▶ The task
Beginning at the top of the data below, write out every line exactly until you reach the line with "Reason (required) (72, 1020)", and include that line.
Provided information section start
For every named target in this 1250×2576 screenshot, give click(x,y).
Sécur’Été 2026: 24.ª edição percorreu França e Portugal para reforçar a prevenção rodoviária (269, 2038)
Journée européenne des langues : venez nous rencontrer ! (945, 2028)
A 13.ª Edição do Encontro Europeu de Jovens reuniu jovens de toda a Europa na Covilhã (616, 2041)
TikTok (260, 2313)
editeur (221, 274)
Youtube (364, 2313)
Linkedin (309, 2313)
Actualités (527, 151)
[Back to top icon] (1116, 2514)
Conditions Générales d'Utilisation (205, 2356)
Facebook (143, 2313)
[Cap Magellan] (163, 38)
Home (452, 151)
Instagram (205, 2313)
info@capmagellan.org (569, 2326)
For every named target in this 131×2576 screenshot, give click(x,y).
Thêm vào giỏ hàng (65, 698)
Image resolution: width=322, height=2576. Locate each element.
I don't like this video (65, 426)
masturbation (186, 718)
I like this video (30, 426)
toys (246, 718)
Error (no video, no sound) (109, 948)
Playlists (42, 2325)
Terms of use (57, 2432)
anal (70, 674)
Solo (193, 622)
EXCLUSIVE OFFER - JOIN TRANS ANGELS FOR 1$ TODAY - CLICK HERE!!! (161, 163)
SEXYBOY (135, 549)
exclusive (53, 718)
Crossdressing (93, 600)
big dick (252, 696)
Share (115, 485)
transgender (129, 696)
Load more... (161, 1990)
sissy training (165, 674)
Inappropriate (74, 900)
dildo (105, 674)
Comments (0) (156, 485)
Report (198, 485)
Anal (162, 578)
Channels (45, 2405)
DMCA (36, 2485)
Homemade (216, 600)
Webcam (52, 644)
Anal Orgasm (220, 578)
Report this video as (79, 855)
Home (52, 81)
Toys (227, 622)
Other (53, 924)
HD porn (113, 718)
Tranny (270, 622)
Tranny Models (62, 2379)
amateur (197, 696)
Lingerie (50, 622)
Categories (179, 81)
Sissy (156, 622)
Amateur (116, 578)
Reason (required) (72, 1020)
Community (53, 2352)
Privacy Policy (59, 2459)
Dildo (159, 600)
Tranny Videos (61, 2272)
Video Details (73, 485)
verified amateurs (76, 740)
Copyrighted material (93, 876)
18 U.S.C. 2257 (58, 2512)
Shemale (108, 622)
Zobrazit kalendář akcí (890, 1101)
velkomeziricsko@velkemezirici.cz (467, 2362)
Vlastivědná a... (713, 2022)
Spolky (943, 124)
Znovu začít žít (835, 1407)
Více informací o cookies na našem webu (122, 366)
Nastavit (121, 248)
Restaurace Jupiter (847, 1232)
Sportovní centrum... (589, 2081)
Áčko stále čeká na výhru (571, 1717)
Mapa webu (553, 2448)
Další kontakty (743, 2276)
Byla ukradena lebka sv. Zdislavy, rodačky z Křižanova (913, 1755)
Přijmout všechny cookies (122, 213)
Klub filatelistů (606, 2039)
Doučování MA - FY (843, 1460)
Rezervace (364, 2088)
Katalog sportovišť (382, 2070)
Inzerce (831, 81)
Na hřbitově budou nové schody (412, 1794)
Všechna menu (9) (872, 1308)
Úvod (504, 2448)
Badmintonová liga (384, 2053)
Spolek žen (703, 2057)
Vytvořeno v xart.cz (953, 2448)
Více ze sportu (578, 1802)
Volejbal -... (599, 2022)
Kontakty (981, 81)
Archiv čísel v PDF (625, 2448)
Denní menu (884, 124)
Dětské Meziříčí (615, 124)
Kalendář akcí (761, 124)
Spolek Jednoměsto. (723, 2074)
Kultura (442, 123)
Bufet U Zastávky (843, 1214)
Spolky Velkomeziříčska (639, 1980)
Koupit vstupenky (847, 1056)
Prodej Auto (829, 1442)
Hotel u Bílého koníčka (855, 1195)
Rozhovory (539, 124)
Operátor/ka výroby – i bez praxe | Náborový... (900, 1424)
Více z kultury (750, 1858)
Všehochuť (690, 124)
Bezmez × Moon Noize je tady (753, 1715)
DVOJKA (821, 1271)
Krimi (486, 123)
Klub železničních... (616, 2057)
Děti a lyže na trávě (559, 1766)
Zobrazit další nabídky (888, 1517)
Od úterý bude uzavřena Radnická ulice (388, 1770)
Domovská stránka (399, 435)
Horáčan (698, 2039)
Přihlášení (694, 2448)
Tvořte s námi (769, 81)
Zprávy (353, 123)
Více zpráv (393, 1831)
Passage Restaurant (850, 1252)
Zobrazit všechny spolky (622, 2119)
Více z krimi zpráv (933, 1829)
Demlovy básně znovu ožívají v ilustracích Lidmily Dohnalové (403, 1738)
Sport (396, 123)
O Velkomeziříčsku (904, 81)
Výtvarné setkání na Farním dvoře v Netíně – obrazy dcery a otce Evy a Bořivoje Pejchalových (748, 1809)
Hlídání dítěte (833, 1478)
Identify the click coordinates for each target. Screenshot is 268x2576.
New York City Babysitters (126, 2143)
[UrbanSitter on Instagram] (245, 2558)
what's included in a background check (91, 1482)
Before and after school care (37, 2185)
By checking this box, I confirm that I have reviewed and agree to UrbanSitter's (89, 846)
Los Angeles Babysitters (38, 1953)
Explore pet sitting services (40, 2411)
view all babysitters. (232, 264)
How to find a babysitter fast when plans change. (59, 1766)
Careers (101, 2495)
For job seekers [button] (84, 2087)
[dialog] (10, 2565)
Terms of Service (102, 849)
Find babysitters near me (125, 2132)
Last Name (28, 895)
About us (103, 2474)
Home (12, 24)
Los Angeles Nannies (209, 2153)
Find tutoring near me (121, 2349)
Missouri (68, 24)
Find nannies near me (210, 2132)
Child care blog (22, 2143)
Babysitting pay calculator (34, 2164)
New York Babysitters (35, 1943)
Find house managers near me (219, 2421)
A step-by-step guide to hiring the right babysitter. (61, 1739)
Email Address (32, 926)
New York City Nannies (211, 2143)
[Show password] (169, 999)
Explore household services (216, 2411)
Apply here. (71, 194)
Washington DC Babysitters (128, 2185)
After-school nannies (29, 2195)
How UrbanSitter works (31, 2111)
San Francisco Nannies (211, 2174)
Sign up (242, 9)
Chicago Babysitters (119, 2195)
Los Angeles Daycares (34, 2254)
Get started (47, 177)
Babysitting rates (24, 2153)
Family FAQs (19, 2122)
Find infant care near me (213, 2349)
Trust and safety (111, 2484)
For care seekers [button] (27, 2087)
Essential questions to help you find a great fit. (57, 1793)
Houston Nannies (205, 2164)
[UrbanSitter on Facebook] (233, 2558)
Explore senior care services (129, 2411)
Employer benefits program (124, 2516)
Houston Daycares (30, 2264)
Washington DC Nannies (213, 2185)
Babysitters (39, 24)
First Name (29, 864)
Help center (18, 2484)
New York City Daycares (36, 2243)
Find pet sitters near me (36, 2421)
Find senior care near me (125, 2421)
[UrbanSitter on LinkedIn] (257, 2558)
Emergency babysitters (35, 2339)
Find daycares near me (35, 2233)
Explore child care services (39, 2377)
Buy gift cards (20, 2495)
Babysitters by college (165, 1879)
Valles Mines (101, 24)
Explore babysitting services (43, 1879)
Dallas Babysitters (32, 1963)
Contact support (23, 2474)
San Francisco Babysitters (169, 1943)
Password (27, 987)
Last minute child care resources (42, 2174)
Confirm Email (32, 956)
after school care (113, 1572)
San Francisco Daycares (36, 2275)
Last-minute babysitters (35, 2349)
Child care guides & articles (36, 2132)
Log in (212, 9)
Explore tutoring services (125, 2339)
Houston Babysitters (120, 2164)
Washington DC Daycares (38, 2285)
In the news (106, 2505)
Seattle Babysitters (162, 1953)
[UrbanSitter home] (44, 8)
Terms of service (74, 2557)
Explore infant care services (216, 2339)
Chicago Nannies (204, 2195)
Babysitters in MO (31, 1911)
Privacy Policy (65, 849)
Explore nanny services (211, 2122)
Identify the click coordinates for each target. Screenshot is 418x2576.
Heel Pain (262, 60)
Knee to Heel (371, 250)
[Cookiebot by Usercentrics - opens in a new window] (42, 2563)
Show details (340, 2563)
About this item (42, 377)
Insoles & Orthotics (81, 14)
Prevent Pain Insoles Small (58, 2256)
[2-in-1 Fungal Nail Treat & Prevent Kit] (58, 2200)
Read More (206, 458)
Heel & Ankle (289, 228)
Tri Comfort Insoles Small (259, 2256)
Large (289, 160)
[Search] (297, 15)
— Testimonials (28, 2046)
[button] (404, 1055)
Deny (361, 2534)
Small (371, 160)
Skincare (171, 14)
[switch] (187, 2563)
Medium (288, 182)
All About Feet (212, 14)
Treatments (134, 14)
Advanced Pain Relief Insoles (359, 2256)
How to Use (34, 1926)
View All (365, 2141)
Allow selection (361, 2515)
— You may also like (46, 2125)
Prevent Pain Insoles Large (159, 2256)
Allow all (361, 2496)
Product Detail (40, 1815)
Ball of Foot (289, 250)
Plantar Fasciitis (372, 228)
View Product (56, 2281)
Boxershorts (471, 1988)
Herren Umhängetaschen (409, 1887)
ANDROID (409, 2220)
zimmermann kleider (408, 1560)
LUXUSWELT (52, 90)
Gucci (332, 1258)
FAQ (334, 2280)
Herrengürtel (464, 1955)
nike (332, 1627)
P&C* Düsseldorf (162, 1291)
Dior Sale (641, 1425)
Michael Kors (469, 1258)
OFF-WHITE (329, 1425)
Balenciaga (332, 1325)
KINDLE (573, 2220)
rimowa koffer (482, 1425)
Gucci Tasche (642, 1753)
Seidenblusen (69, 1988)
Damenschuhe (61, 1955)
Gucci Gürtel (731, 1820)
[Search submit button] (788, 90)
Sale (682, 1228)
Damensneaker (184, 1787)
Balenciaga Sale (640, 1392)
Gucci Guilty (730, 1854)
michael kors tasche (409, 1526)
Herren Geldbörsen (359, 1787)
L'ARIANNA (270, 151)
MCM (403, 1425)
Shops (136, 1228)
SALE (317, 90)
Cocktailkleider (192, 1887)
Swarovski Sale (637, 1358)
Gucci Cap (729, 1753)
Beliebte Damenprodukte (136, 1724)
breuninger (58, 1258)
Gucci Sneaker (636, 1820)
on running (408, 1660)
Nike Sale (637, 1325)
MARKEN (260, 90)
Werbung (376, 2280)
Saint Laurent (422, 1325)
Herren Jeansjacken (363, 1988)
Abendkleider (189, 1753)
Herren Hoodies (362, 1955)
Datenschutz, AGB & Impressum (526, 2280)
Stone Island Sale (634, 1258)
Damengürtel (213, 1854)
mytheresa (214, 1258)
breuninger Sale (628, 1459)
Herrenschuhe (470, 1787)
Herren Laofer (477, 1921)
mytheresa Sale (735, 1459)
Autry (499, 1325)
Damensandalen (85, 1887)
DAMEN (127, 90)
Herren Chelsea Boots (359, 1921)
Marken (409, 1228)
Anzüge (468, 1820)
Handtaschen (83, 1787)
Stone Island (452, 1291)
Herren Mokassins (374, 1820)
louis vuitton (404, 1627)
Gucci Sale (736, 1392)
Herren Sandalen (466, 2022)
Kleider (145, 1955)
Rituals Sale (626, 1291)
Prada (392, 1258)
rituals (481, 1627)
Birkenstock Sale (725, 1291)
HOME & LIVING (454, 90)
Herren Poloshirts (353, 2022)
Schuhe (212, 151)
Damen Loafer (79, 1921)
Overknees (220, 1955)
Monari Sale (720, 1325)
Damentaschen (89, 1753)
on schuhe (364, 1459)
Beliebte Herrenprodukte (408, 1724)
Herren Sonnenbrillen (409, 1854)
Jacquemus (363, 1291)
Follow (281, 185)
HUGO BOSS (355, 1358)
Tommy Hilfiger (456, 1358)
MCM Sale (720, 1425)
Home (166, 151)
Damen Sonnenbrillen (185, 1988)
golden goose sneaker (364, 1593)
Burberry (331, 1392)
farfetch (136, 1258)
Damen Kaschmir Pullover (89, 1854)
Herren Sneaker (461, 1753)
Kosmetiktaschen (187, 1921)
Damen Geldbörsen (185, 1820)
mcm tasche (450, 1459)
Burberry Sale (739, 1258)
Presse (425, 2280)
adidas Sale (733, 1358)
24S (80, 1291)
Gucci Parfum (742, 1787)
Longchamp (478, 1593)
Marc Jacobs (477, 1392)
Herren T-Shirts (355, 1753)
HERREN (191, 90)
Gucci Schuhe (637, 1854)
Provided information section end
▶ Exercise result
For every named target in this 1250×2576 screenshot, give click(x,y).
Sécur’Été 2026: 24.ª edição percorreu França e Portugal para reforçar a prevenção rodoviária (269, 2038)
Journée européenne des langues : venez nous rencontrer ! (945, 2028)
A 13.ª Edição do Encontro Europeu de Jovens reuniu jovens de toda a Europa na Covilhã (616, 2041)
TikTok (260, 2313)
editeur (221, 274)
Youtube (364, 2313)
Linkedin (309, 2313)
Actualités (527, 151)
[Back to top icon] (1116, 2514)
Conditions Générales d'Utilisation (205, 2356)
Facebook (143, 2313)
[Cap Magellan] (163, 38)
Home (452, 151)
Instagram (205, 2313)
info@capmagellan.org (569, 2326)
For every named target in this 131×2576 screenshot, give click(x,y).
Thêm vào giỏ hàng (65, 698)
Image resolution: width=322, height=2576. Locate each element.
I don't like this video (65, 426)
masturbation (186, 718)
I like this video (30, 426)
toys (246, 718)
Error (no video, no sound) (109, 948)
Playlists (42, 2325)
Terms of use (57, 2432)
anal (70, 674)
Solo (193, 622)
EXCLUSIVE OFFER - JOIN TRANS ANGELS FOR 1$ TODAY - CLICK HERE!!! (161, 163)
SEXYBOY (135, 549)
exclusive (53, 718)
Crossdressing (93, 600)
big dick (252, 696)
Share (115, 485)
transgender (129, 696)
Load more... (161, 1990)
sissy training (165, 674)
Inappropriate (74, 900)
dildo (105, 674)
Comments (0) (156, 485)
Report (198, 485)
Anal (162, 578)
Channels (45, 2405)
DMCA (36, 2485)
Homemade (216, 600)
Webcam (52, 644)
Anal Orgasm (220, 578)
Report this video as (79, 855)
Home (52, 81)
Toys (227, 622)
Other (53, 924)
HD porn (113, 718)
Tranny (270, 622)
Tranny Models (62, 2379)
amateur (197, 696)
Lingerie (50, 622)
Categories (179, 81)
Sissy (156, 622)
Amateur (116, 578)
Reason (required) (72, 1020)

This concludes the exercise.